[Opening Exercise materials section]
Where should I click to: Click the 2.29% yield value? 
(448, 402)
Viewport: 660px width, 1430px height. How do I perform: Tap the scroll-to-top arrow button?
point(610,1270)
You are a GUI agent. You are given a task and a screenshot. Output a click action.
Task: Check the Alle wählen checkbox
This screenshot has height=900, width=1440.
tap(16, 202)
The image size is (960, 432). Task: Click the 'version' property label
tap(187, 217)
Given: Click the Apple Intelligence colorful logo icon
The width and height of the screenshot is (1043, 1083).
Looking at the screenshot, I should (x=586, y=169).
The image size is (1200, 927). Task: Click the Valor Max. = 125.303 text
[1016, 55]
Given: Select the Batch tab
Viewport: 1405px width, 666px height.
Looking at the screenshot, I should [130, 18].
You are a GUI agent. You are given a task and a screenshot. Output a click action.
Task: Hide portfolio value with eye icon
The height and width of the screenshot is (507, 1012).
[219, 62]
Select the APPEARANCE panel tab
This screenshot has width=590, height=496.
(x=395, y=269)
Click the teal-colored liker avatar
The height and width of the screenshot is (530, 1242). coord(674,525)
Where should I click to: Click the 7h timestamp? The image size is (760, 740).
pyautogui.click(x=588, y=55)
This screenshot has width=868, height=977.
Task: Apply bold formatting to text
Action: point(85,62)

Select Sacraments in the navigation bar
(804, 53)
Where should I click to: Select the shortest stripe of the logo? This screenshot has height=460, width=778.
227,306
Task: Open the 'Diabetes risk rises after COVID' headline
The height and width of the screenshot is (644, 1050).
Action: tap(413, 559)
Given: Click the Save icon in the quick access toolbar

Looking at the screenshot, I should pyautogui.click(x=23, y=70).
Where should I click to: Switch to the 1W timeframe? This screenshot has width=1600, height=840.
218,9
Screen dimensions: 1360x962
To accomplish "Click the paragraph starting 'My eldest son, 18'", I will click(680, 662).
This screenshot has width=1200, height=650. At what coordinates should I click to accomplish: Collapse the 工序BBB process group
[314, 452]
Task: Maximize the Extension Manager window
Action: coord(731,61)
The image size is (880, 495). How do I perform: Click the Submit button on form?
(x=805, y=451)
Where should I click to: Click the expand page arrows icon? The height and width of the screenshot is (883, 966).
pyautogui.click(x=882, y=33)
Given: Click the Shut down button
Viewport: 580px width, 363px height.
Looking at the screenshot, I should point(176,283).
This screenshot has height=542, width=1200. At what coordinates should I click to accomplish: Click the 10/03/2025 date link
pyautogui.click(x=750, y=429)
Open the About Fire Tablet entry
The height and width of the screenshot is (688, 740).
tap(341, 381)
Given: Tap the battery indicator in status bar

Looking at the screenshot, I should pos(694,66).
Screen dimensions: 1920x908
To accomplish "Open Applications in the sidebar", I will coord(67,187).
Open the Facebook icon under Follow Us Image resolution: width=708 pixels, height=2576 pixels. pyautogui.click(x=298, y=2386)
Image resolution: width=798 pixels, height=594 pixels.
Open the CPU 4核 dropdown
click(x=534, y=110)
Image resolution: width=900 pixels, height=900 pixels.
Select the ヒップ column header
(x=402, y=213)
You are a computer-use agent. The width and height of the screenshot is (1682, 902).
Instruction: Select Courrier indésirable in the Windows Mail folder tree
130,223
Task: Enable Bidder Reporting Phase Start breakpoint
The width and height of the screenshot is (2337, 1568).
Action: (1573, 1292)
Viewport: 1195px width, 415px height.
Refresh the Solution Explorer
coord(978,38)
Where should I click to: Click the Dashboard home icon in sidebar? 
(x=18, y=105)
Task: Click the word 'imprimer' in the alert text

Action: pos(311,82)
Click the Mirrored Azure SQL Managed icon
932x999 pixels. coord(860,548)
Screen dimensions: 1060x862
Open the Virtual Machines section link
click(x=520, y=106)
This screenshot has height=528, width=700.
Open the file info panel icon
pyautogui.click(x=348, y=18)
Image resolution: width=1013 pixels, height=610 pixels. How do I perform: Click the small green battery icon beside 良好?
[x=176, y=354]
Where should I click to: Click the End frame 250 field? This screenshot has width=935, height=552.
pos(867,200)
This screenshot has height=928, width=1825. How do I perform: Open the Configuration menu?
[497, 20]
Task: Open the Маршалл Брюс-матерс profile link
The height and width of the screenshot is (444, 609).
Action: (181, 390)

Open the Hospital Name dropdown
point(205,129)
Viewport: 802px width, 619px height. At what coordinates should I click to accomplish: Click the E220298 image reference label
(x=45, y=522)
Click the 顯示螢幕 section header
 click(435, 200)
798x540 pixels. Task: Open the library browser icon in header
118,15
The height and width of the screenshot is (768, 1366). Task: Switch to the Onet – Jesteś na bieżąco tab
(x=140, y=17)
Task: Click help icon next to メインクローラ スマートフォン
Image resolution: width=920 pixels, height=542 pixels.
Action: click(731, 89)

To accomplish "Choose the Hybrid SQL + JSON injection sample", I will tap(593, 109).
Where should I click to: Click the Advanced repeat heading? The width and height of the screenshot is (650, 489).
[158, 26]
[Closing Exercise materials section]
### Task details
Every record, copied exactly, is the expected answer.

### Your response
Where should I click to: Click the 2.29% yield value? 
(448, 402)
Viewport: 660px width, 1430px height. How do I perform: Tap the scroll-to-top arrow button?
point(610,1270)
You are a GUI agent. You are given a task and a screenshot. Output a click action.
Task: Check the Alle wählen checkbox
This screenshot has height=900, width=1440.
tap(16, 202)
The image size is (960, 432). Task: Click the 'version' property label
tap(187, 217)
Given: Click the Apple Intelligence colorful logo icon
The width and height of the screenshot is (1043, 1083).
Looking at the screenshot, I should (x=586, y=169).
The image size is (1200, 927). Task: Click the Valor Max. = 125.303 text
[1016, 55]
Given: Select the Batch tab
Viewport: 1405px width, 666px height.
Looking at the screenshot, I should [130, 18].
You are a GUI agent. You are given a task and a screenshot. Output a click action.
Task: Hide portfolio value with eye icon
The height and width of the screenshot is (507, 1012).
[219, 62]
Select the APPEARANCE panel tab
This screenshot has width=590, height=496.
(x=395, y=269)
Click the teal-colored liker avatar
The height and width of the screenshot is (530, 1242). coord(674,525)
Where should I click to: Click the 7h timestamp? The image size is (760, 740).
pyautogui.click(x=588, y=55)
This screenshot has width=868, height=977.
Task: Apply bold formatting to text
Action: point(85,62)

Select Sacraments in the navigation bar
(804, 53)
Where should I click to: Select the shortest stripe of the logo? This screenshot has height=460, width=778.
227,306
Task: Open the 'Diabetes risk rises after COVID' headline
The height and width of the screenshot is (644, 1050).
Action: tap(413, 559)
Given: Click the Save icon in the quick access toolbar

Looking at the screenshot, I should pyautogui.click(x=23, y=70).
Where should I click to: Switch to the 1W timeframe? This screenshot has width=1600, height=840.
218,9
Screen dimensions: 1360x962
To accomplish "Click the paragraph starting 'My eldest son, 18'", I will click(680, 662).
This screenshot has width=1200, height=650. At what coordinates should I click to accomplish: Collapse the 工序BBB process group
[314, 452]
Task: Maximize the Extension Manager window
Action: coord(731,61)
The image size is (880, 495). How do I perform: Click the Submit button on form?
(x=805, y=451)
Where should I click to: Click the expand page arrows icon? The height and width of the screenshot is (883, 966).
pyautogui.click(x=882, y=33)
Given: Click the Shut down button
Viewport: 580px width, 363px height.
Looking at the screenshot, I should point(176,283).
This screenshot has height=542, width=1200. At what coordinates should I click to accomplish: Click the 10/03/2025 date link
pyautogui.click(x=750, y=429)
Open the About Fire Tablet entry
The height and width of the screenshot is (688, 740).
tap(341, 381)
Given: Tap the battery indicator in status bar

Looking at the screenshot, I should pos(694,66).
Screen dimensions: 1920x908
To accomplish "Open Applications in the sidebar", I will coord(67,187).
Open the Facebook icon under Follow Us Image resolution: width=708 pixels, height=2576 pixels. pyautogui.click(x=298, y=2386)
Image resolution: width=798 pixels, height=594 pixels.
Open the CPU 4核 dropdown
click(x=534, y=110)
Image resolution: width=900 pixels, height=900 pixels.
Select the ヒップ column header
(x=402, y=213)
You are a computer-use agent. The width and height of the screenshot is (1682, 902).
Instruction: Select Courrier indésirable in the Windows Mail folder tree
130,223
Task: Enable Bidder Reporting Phase Start breakpoint
The width and height of the screenshot is (2337, 1568).
Action: (1573, 1292)
Viewport: 1195px width, 415px height.
Refresh the Solution Explorer
coord(978,38)
Where should I click to: Click the Dashboard home icon in sidebar? 
(x=18, y=105)
Task: Click the word 'imprimer' in the alert text

Action: pos(311,82)
Click the Mirrored Azure SQL Managed icon
932x999 pixels. coord(860,548)
Screen dimensions: 1060x862
Open the Virtual Machines section link
click(x=520, y=106)
This screenshot has height=528, width=700.
Open the file info panel icon
pyautogui.click(x=348, y=18)
Image resolution: width=1013 pixels, height=610 pixels. How do I perform: Click the small green battery icon beside 良好?
[x=176, y=354]
Where should I click to: Click the End frame 250 field? This screenshot has width=935, height=552.
pos(867,200)
This screenshot has height=928, width=1825. How do I perform: Open the Configuration menu?
[497, 20]
Task: Open the Маршалл Брюс-матерс profile link
The height and width of the screenshot is (444, 609).
Action: (181, 390)

Open the Hospital Name dropdown
point(205,129)
Viewport: 802px width, 619px height. At what coordinates should I click to accomplish: Click the E220298 image reference label
(x=45, y=522)
Click the 顯示螢幕 section header
 click(435, 200)
798x540 pixels. Task: Open the library browser icon in header
118,15
The height and width of the screenshot is (768, 1366). Task: Switch to the Onet – Jesteś na bieżąco tab
(x=140, y=17)
Task: Click help icon next to メインクローラ スマートフォン
Image resolution: width=920 pixels, height=542 pixels.
Action: click(731, 89)

To accomplish "Choose the Hybrid SQL + JSON injection sample", I will tap(593, 109).
Where should I click to: Click the Advanced repeat heading? The width and height of the screenshot is (650, 489).
[158, 26]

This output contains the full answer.